TEXT EXCERPT:
--- START ---
Scott Bess is getting used to living in two worlds.
As a young math teacher, Bess chafed against perceived rigidity in the public schools and left for a career in computers. But within a few years, he was creeping back into education, volunteering for his local PTO, coaching basketball and, eventually, landing a seat on the Danville school board.
Now Bess is straddling another divide: the increasingly contentious chasm between traditional public schools and privately operated charters.
Bess, still on the school board in Danville, also is superintendent of Indianapolis Metropolitan High, a charter IBJ is following this spring as it implements a school-wide overhaul.
His rare dual role leading both charter and community schools and his broad work experience—public and private, kids and computers—gives Bess an unusual perspective on the education-reform debate now roiling the Indiana Statehouse. (See story, page 1)
Bess’ experience also landed him on a 13-member panel tapped by the Indiana Department of Education to craft new accountability rules that will shape the future of all public schools—charters and traditional districts alike.
“People talk about the tension between charter schools and traditional schools, and the amazing thing about being in this situation has been to really take the best of both,” Bess said after rushing from Indy Met to a Danville Community Schools Corp. board meeting in mid-February.
Bess, 49, describes himself as “apolitical” on education issues—but his sympathies clearly lie with education reformers. He praises Democrats like U.S. school chief Arne Duncan and former D.C. schools chancellor Michelle Rhee, as well as Republican Tony Bennett, Indiana’s controversial superintendent of public instruction.
“I’ve really admired the way he’s gone about it, saying, ‘Look, we don’t have time to sit around and debate and talk. Let’s go do,’” Bess said of Bennett.
Bess is no firebrand himself. He speaks calmly, even blandly—in contrast to the sharp rhetoric of Rhee and Bennett. Instead, Bess tries to reason with and at times even joke with his listeners to make his points.
But Bess is a man of action. And under his watch Indy Met has developed the same kind of get-it-done culture.
The Purdue University grad sends work e-mails from his Droid phone while watching a Boilermakers basketball game. And he expects his staff to do much the same. Indy Met teachers work 10-hour days and carry smart phones to answer student questions on nights and weekends.
--- END ---
MATERIAL SHOWN:
--- START ---
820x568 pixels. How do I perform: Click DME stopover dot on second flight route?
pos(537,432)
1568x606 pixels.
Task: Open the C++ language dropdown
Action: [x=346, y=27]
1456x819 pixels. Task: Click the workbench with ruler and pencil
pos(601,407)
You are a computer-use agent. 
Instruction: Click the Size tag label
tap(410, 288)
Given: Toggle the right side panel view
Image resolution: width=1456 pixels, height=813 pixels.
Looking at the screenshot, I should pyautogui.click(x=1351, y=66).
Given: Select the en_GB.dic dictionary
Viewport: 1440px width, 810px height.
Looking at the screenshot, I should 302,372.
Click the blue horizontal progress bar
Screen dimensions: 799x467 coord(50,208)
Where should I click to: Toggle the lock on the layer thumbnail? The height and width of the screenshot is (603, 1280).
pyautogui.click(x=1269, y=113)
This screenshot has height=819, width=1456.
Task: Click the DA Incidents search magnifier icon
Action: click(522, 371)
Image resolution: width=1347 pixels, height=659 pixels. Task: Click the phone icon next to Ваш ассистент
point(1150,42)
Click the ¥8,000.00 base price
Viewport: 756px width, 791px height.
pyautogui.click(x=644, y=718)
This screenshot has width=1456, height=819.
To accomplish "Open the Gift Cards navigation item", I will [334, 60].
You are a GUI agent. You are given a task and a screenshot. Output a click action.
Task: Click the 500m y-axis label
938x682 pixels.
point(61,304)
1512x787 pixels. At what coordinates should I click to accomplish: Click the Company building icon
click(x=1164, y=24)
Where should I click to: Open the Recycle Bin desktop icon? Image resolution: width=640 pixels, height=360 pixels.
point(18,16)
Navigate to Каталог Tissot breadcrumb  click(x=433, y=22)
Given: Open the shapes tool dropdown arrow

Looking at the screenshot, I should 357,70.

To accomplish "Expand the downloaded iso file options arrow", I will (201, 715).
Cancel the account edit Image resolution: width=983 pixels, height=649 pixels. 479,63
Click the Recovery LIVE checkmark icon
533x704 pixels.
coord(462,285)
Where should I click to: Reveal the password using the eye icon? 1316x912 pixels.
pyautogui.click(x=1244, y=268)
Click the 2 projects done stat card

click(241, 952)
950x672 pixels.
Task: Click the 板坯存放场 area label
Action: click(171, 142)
--- END ---
BRIEF A:
According to the article about Scott Bess, how many hours a day do Indy Met teachers work?
BRIEF B:
From the article about Scott Bess, return the passage from "Bess is no firebrand" up to and including "of get-it-done culture.".

FULL ANSWER A:
Ten hours a day.

FULL ANSWER B:
Bess is no firebrand himself. He speaks calmly, even blandly—in contrast to the sharp rhetoric of Rhee and Bennett. Instead, Bess tries to reason with and at times even joke with his listeners to make his points.
But Bess is a man of action. And under his watch Indy Met has developed the same kind of get-it-done culture.